Pixel coordinate grounding data:
Start of Block
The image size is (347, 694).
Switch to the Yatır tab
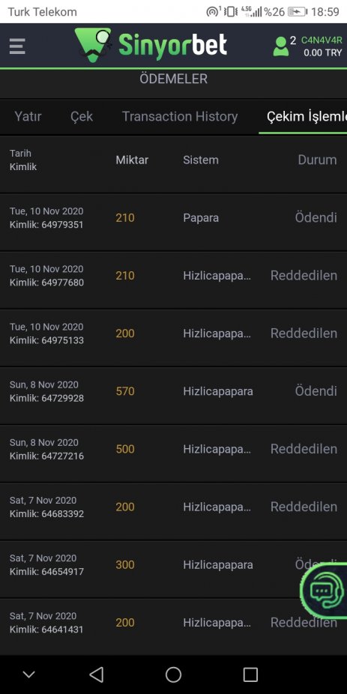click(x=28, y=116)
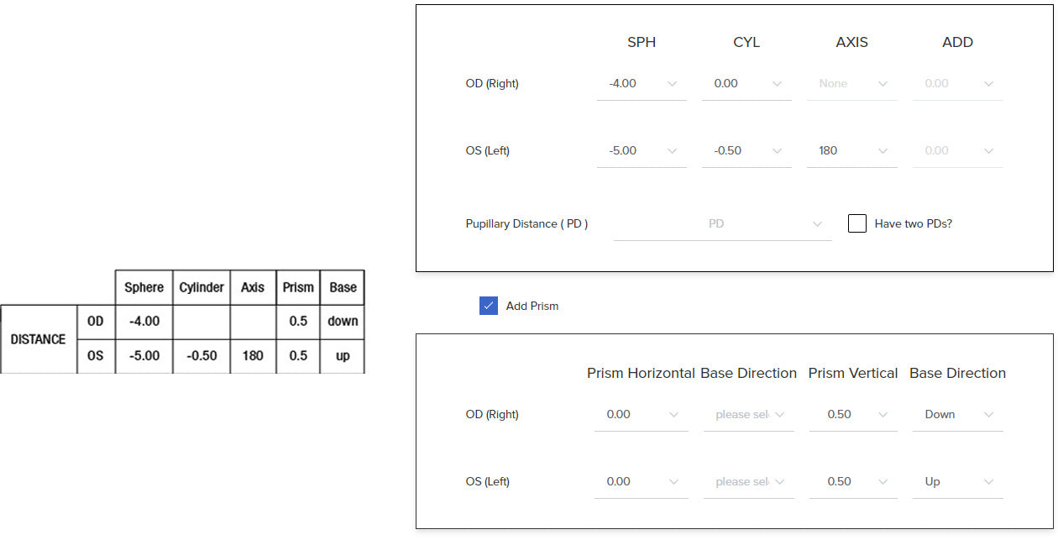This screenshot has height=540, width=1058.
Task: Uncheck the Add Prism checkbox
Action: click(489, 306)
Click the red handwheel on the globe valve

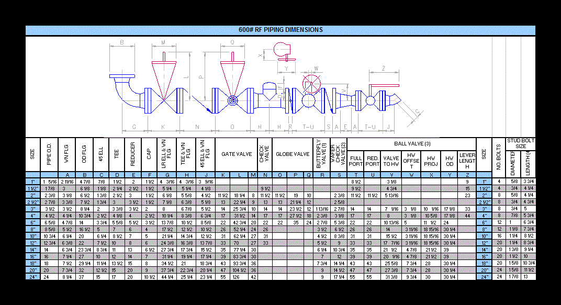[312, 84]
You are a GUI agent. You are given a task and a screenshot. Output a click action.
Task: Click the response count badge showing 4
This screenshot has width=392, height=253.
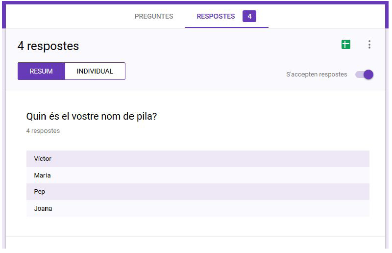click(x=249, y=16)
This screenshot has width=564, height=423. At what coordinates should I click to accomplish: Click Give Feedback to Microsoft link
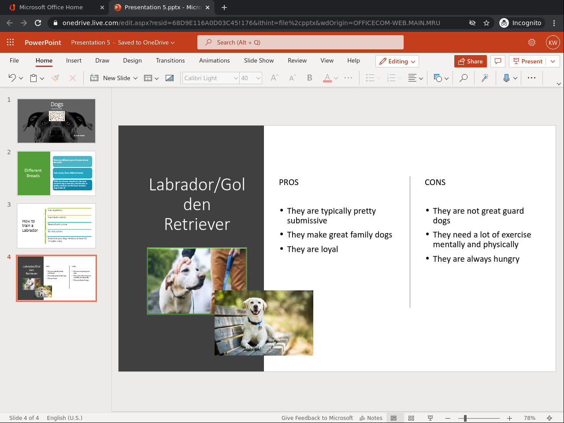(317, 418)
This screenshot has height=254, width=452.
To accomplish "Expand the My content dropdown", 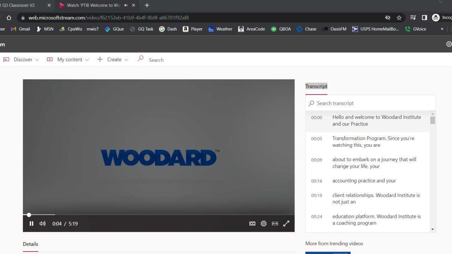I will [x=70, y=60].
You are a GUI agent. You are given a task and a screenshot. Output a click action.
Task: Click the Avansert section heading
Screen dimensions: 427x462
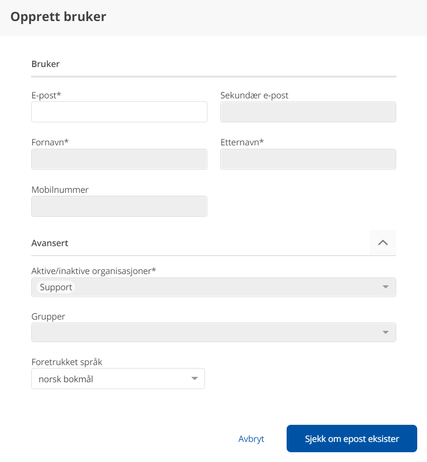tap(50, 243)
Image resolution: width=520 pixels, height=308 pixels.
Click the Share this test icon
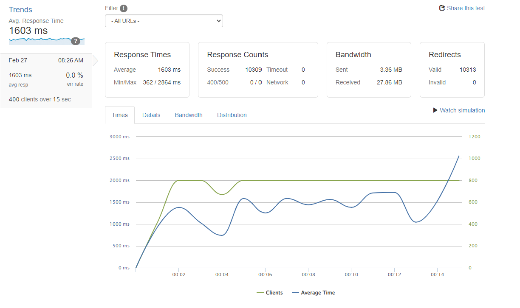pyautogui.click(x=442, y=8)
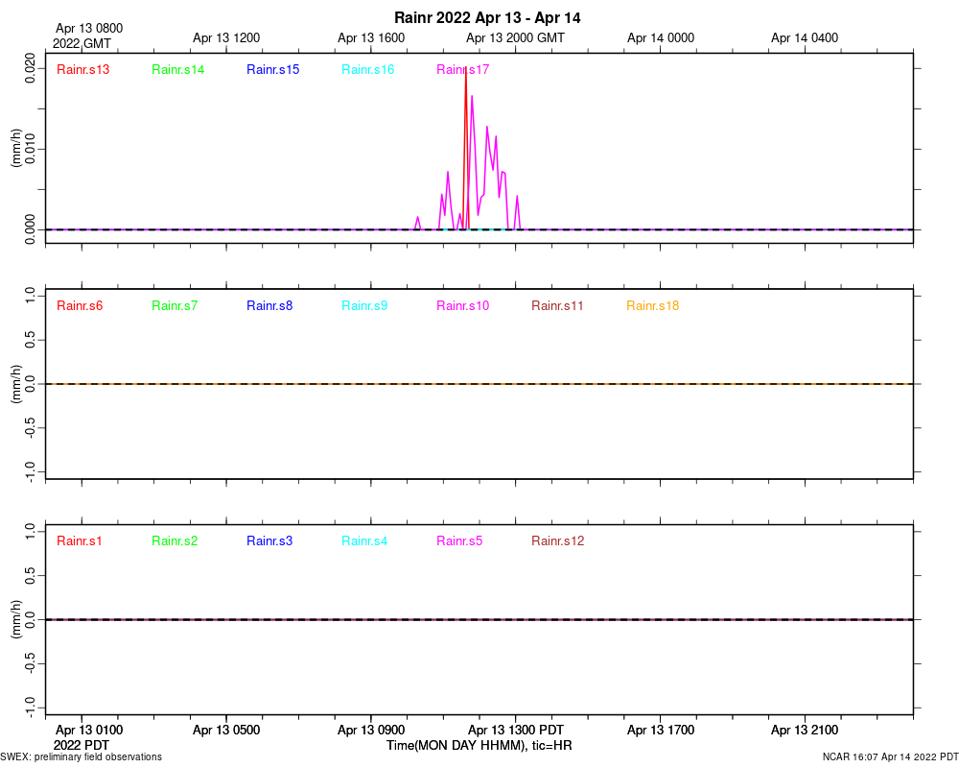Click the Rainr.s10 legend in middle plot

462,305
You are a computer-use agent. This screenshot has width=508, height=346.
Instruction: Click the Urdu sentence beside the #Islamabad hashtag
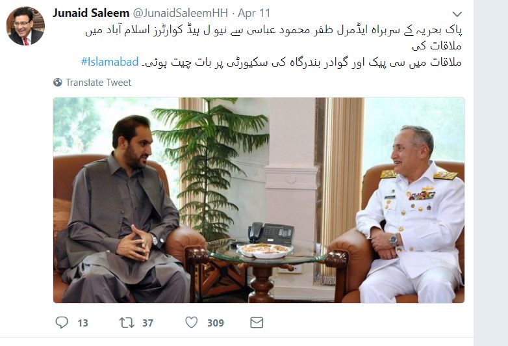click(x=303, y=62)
End of Block
Start of Block
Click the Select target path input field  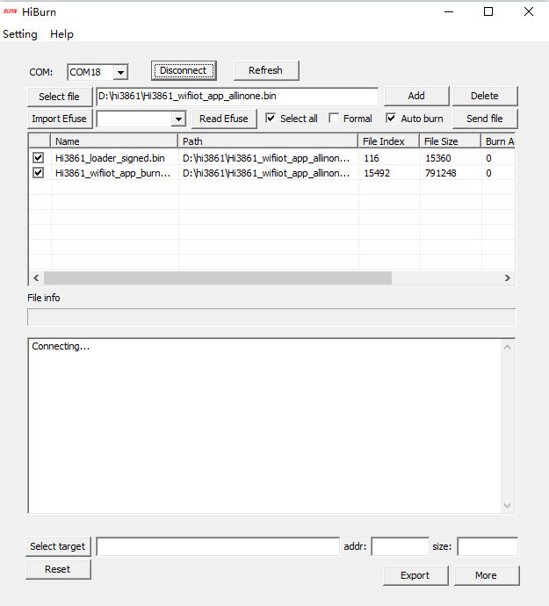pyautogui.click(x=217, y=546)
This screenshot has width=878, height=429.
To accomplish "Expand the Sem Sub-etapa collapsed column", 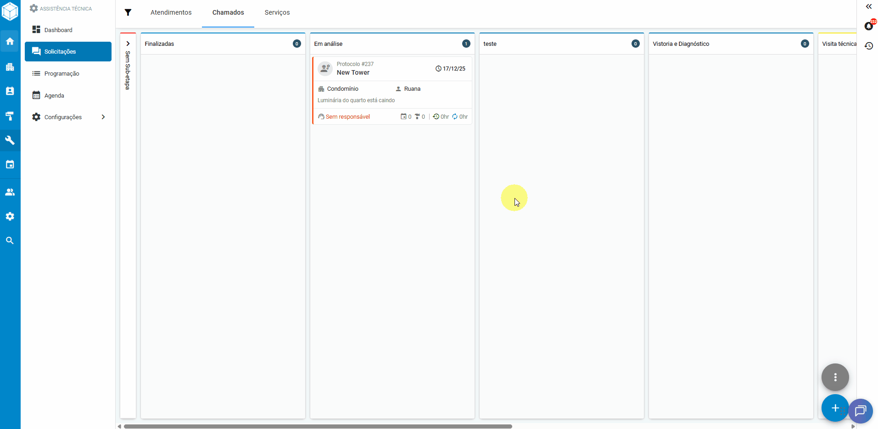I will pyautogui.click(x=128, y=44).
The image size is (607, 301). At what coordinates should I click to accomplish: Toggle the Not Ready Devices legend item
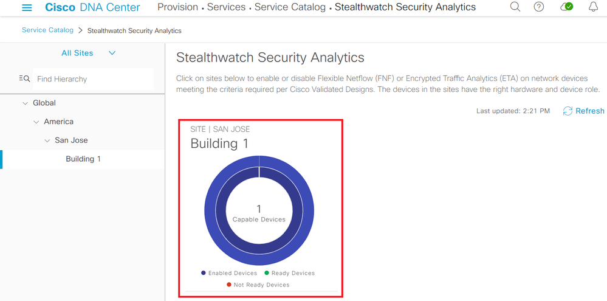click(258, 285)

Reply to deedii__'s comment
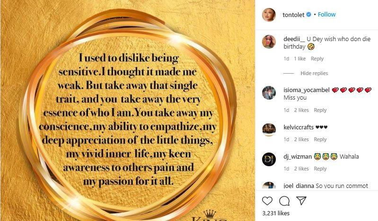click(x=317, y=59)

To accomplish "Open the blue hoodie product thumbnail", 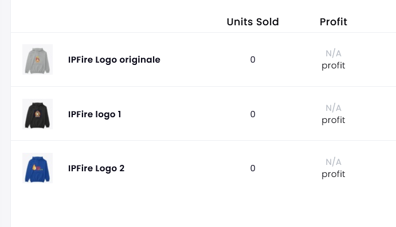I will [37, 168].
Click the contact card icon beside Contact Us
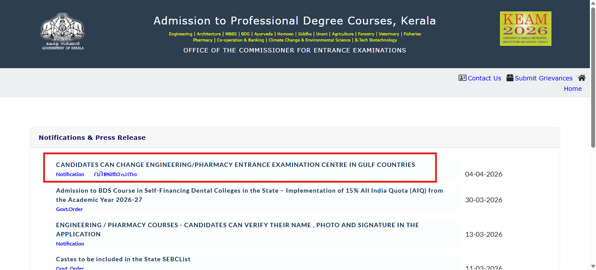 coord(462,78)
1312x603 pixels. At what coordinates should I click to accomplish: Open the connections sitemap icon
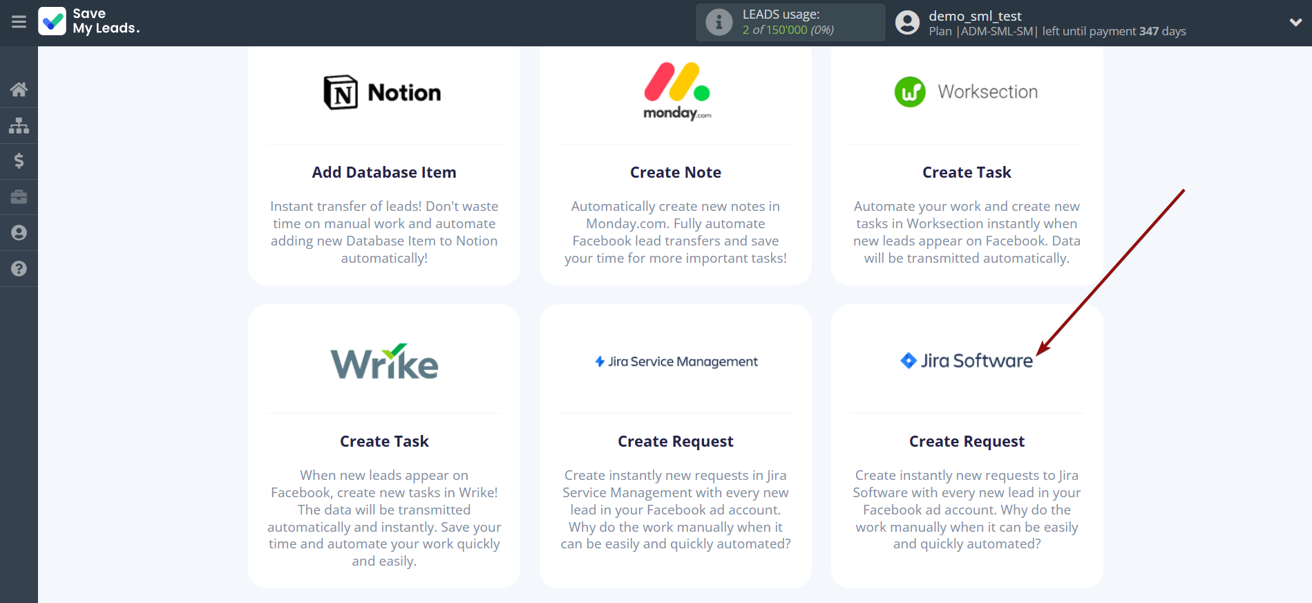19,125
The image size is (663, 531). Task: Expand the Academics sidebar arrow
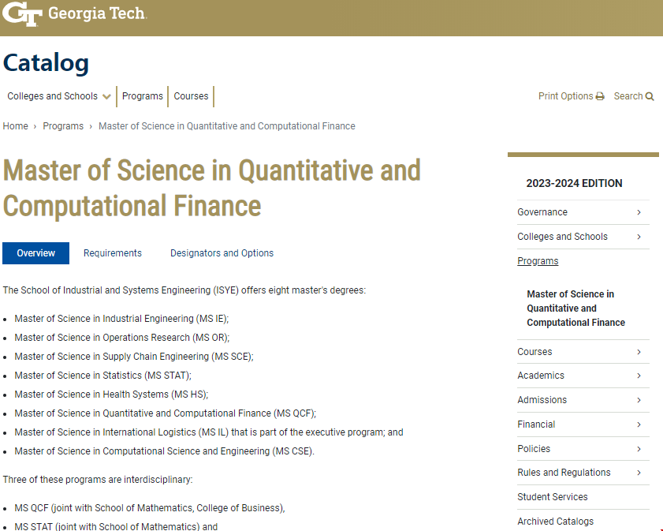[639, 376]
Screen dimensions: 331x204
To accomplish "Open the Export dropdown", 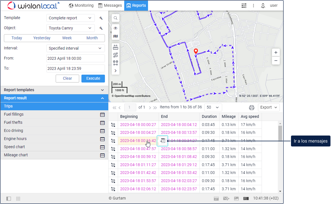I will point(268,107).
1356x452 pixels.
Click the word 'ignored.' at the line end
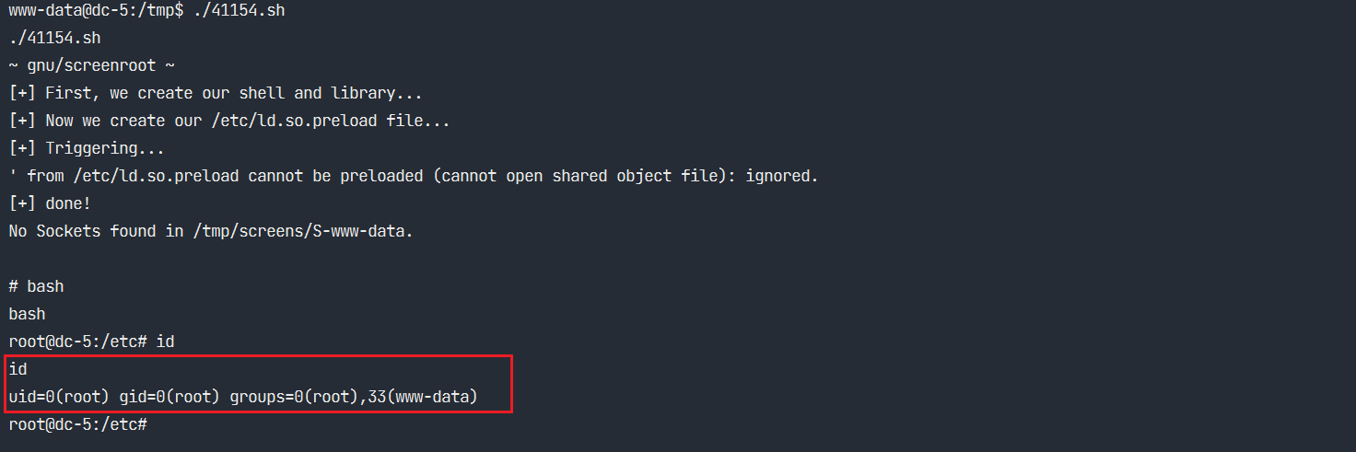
End of Block
What belongs in the answer is each line above from the line with "Click the red handwheel on the globe valve" to the line with "This screenshot has height=254, width=452.", inclusive, reproduced exactly and free of pictures.

**EXERCISE OUTPUT**
Click the red handwheel on the globe valve

[312, 84]
You are a GUI agent. You are given a task and a screenshot. Output a click action.
Task: Click the response count badge showing 4
This screenshot has width=392, height=253.
click(x=249, y=16)
This screenshot has width=564, height=423. At what coordinates should I click to accomplish: Click Give Feedback to Microsoft link
(317, 418)
This screenshot has height=254, width=452.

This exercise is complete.